Lieutenant General Sukhdeep Sangwan, PVSM, AVSM, SM Medal Bar is a former General Officer of the Indian Army. He last served as the 20th Director General of the Assam Rifles. He was appointed to the position on 14 May 2018. He supernuated on 31 May 2021.
Post retirement the officer has been engaged as a Visiting Professor in some of the IIMs & Prestigious Management Institutions besides being a TedX and Guest Speaker at premier Establishments and Seminars.

== Education ==
He is an alumnus of Officers Training Academy(OTA), Chennai.
Sangwan graduated from the Defence Services Staff College in Wellington Cantonment. He also passed the National Defence College in Delhi.

==Career==
Sangwan was commissioned into the 12th Battalion The Rajputana Rifles in 1982 and has served in various commands and instructional assignments. He has commanded a battalion, a brigade, and a division along the Line of Actual Control on the Northern Frontiers in the High Altitude Area and has also served in the counter-insurgency operations in Punjab, Jammu & Kashmir, Assam, and Nagaland.

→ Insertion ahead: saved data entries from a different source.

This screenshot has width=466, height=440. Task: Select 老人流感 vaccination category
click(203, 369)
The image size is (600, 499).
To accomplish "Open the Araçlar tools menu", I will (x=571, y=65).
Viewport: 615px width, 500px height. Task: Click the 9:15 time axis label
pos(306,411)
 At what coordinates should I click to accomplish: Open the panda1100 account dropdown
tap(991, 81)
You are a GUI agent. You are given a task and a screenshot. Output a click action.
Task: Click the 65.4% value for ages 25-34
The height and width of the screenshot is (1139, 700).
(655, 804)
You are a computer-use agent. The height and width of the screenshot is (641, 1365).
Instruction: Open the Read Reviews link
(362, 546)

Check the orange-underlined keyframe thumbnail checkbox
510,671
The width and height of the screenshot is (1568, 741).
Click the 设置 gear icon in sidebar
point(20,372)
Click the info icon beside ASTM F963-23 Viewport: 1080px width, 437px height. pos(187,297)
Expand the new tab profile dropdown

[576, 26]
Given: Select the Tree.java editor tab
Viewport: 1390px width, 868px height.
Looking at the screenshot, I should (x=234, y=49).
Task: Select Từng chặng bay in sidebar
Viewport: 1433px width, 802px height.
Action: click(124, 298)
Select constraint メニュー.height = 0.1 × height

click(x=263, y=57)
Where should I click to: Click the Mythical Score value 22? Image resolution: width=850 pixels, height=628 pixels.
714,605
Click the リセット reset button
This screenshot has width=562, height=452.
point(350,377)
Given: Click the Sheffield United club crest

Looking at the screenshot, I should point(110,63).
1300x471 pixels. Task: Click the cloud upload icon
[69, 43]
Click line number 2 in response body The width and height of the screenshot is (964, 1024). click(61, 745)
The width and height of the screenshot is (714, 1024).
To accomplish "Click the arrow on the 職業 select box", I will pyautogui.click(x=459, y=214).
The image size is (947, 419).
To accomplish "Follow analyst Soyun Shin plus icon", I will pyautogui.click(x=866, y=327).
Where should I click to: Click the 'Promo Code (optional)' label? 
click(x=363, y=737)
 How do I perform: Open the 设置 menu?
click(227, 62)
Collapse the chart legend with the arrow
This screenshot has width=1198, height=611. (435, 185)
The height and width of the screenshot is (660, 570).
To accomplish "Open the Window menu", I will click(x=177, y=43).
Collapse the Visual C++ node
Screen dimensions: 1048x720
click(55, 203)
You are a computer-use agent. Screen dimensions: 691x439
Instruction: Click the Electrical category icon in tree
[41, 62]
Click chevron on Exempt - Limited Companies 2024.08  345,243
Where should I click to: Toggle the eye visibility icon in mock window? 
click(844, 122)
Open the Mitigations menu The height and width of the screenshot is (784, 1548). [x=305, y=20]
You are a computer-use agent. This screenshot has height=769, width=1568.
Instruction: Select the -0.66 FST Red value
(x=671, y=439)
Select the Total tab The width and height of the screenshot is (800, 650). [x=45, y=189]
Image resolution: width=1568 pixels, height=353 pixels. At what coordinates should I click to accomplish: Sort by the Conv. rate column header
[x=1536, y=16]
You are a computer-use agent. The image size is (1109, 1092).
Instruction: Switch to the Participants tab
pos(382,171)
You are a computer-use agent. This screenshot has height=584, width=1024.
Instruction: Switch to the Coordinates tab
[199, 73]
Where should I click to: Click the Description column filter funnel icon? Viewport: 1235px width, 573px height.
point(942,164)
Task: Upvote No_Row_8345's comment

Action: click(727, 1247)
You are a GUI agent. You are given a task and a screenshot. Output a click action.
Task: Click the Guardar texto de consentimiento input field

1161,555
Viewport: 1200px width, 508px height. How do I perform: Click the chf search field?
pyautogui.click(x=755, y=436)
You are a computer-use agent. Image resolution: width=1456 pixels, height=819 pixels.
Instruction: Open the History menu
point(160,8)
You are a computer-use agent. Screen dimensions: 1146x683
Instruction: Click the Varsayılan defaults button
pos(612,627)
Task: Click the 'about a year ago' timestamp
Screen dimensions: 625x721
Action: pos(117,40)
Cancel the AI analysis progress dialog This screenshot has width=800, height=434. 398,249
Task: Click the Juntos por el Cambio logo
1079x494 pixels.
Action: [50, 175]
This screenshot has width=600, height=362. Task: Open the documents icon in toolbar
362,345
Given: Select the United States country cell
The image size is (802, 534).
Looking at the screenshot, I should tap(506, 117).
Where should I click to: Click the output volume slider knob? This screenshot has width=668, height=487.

Sangwan has experience in leadership, HR, and strategic affairs. He handled the functioning of the Tri-Services Training Institutes, namely National Defence Academy, Defence Services Staff College, Military Institute of Technology, and College of Defence Management over the Training & Doctrine (TRADOC) branch of HQ IDS in New Delhi.

==Awards and decoration==

Lt. Gen. Sangwan was awarded the Sena Medal in 2012, awarded a bar to the Sena Medal in 2018, and also awarded the Ati Vishisht Seva Medal in 2020.

|  | Ati Vishisht Seva Medal | Sena Medal** |  |
| Samanya Seva Medal | Special Service Medal |  | Siachen Glacier Medal |
| Operation Vijay Medal | Operation Parakram Medal | Sainya Seva Medal | High Altitude Service Medal |
| 50th Anniversary of Independence Medal | 30 Years Long Service Medal | 20 Years Long Service Medal | 9 Years Long Service Medal |

==Personal life==
He wrote a book entitled "Integrated Force Projection by India" and co-authored "Comprehensive National Power."